Learning with Importance Weighted Variational Inference: Asymptotics for Gradient Estimators of the VR-IWAE Bound

TL;DR

This paper analyzes gradient estimators for importance weighted variational bounds, unifying and comparing ELBO, IWAE, and VR bounds, and provides insights into their advantages and limitations through theoretical and empirical studies.

Contribution

It introduces analyses of gradient estimators for the VR-IWAE bound, clarifying their properties and how different bounds relate in variational inference.

Findings

Reparameterized gradient estimators have specific advantages and limitations.

The VR-IWAE bound unifies ELBO, IWAE, and VR bounds methodologies.

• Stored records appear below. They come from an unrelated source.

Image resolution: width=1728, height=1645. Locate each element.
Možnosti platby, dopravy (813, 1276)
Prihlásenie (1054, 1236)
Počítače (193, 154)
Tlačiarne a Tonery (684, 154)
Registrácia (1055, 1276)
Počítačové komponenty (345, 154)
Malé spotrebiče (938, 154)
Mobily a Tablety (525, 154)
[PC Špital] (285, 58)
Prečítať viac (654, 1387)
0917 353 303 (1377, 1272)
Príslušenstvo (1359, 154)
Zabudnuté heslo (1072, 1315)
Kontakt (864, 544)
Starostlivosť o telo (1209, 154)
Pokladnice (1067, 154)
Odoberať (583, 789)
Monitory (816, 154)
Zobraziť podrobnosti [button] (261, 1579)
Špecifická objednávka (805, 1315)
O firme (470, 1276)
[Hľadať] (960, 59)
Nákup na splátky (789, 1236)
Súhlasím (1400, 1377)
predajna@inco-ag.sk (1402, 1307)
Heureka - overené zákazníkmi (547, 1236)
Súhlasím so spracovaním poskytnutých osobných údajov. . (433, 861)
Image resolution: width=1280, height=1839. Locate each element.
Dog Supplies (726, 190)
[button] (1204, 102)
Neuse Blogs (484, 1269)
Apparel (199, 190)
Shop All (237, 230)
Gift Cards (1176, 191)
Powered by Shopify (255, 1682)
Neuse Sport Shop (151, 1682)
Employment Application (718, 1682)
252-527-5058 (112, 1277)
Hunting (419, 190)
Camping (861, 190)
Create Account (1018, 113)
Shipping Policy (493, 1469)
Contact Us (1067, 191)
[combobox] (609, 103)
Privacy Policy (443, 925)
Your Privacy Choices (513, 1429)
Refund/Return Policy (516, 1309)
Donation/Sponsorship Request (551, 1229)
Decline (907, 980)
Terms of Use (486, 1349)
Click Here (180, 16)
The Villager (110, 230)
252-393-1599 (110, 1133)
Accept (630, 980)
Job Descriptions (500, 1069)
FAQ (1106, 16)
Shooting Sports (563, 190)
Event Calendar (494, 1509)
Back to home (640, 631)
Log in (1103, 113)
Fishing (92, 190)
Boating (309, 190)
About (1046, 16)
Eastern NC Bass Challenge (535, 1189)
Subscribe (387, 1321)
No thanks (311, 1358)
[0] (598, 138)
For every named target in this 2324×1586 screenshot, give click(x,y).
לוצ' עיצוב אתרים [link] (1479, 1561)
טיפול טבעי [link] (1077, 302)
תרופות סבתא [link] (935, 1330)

Empirical results support the theoretical insights on gradient estimator performance.

Abstract

Several popular variational bounds involving importance weighting ideas have been proposed to generalize and improve on the Evidence Lower BOund (ELBO) in the context of maximum likelihood optimization, such as the Importance Weighted Auto-Encoder (IWAE) and the Variational R\'enyi (VR) bounds. The methodology to learn the parameters of interest using these bounds typically amounts to running gradient-based variational inference algorithms that incorporate the reparameterization trick. However, the way the choice of the variational bound impacts the outcome of variational inference algorithms can be unclear. Recently, the VR-IWAE bound was introduced as a variational bound that unifies the ELBO, IWAE and VR bounds methodologies. In this paper, we provide two analyses for the reparameterized and doubly-reparameterized gradient estimators of the VR-IWAE bound, which reveal the advantages and limitations of these gradient estimators while enabling us to compare of the ELBO, IWAE and VR bounds methodologies. Our work advances the understanding of importance weighted variational inference methods and we illustrate our theoretical findings empirically.